Sur un vol Tel Aviv-Paris, où prenait également place l’eurodéputée Rima Hassan expulsée d’Israël, une passagère franco-israélienne s’est illustrée par des propos d’une rare violence, déclenchant une onde de choc sur les réseaux sociaux.
Deux vidéos, rapidement devenues virales, montrent la femme en question proférant des insultes et des attaques à caractère raciste, visant non seulement Rima Hassan, mais également les Palestiniens en général. Le député Aymeric Caron, qui a relayé ces images sur X, décrit la passagère comme une militante « d’extrême droite islamophobe » et partisane d’une politique israélienne radicale.
Sur les images tournées dans l’avion, la femme tourne en dérision l’eurodéputée française d’origine palestinienne : « Elle est jetée comme une misérable », lance-t-elle avec un mépris affiché, n’hésitant pas à décrire son apparence physique de façon moqueuse. Ignorant les instructions de l’équipage, elle s’approche ostensiblement de Rima Hassan en brandissant des symboles pro-israéliens, avant de s’en prendre à d’autres passagers d’origine arabe qu’elle accuse de perturber le vol.
Dans une seconde séquence, encore plus virulente, la même femme exprime face caméra son absence totale de compassion envers les Palestiniens, affirmant sans détour qu’elle ne ressent « aucune empathie ni pour les hommes, ni pour les femmes, ni pour les enfants ». Selon ses dires, les Palestiniens élèveraient leurs enfants pour en faire, dès le plus jeune âge, des « terroristes en devenir », allant jusqu’à qualifier ces enfants de « menace » pour les générations futures.
Ces propos ont aussitôt déclenché un flot de réactions outrées sur internet, où de nombreux internautes ont dénoncé un discours ouvertement raciste, empreint de haine et de stigmatisation. Pour Aymeric Caron, cette passagère représente un courant ultra-nationaliste qui, sous couvert de soutien à Israël, justifie ouvertement la violence contre les Palestiniens.
Cet incident survient dans un climat déjà très tendu, marqué par l’expulsion de Rima Hassan après sa détention en Israël. L’élue participait à une opération humanitaire maritime à destination de Gaza. À son retour en France, de nombreux soutiens s’étaient mobilisés à Paris pour saluer son engagement et dénoncer sa répression.
La situation à Gaza continue de se détériorer
Sur le terrain, les violences se poursuivent dans l’enclave palestinienne.

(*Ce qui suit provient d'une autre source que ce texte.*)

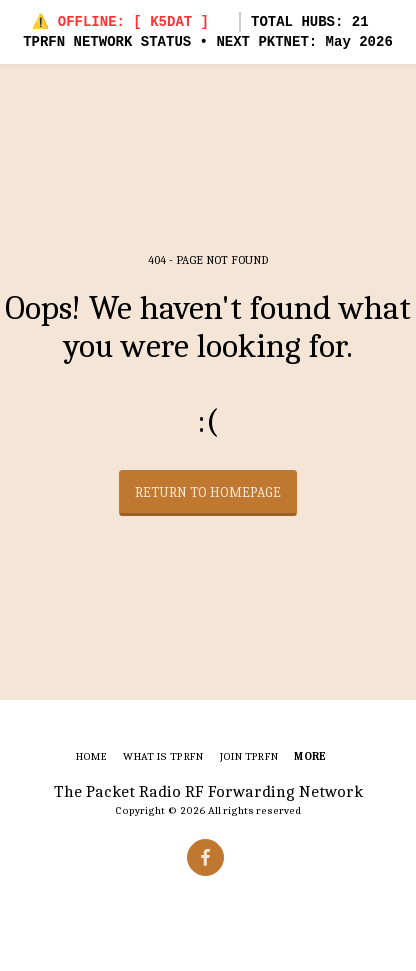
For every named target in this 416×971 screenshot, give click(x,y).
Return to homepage (208, 492)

Depuis la reprise des combats en mars 2025, plus de 5 000 Palestiniens ont péri sous les bombardements israéliens. Le bilan cumulé depuis le début des hostilités en octobre 2023 dépasse désormais les 55 000 morts, dont une majorité de civils, parmi lesquels de nombreux enfants et femmes.
Malgré les appels internationaux à un cessez-le-feu, les hostilités se prolongent et l’aide humanitaire reste dramatiquement insuffisante. La Cour internationale de Justice avait pourtant sommé Israël, dès janvier 2024, de prévenir tout risque de génocide et de faciliter l’acheminement de l’aide. La Cour pénale internationale est, quant à elle, allée jusqu’à délivrer des mandats d’arrêt contre plusieurs dirigeants israéliens, dont le Premier ministre Benyamin Netanyahu, pour crimes contre l’humanité et crimes de guerre.
Depuis le mois de mars, les autorités israéliennes bloquent quasi-totalement les convois humanitaires vers Gaza, invoquant des impératifs sécuritaires. Une poignée de livraisons ont été autorisées, mais restent bien en deçà des besoins colossaux de la population assiégée.
Plusieurs ONG de premier plan, Médecins du Monde, Oxfam ou encore le Norwegian Refugee Council, tirent la sonnette d’alarme et qualifient la situation d’« effondrement humanitaire total », la qualifiant déjà parmi « les pires catastrophes humanitaires de notre génération ». De son côté, le ministre israélien de la Défense, Israel Katz, a maintenu sa position ferme, déclarant qu’aucune aide supplémentaire ne sera autorisée à entrer dans la bande de Gaza.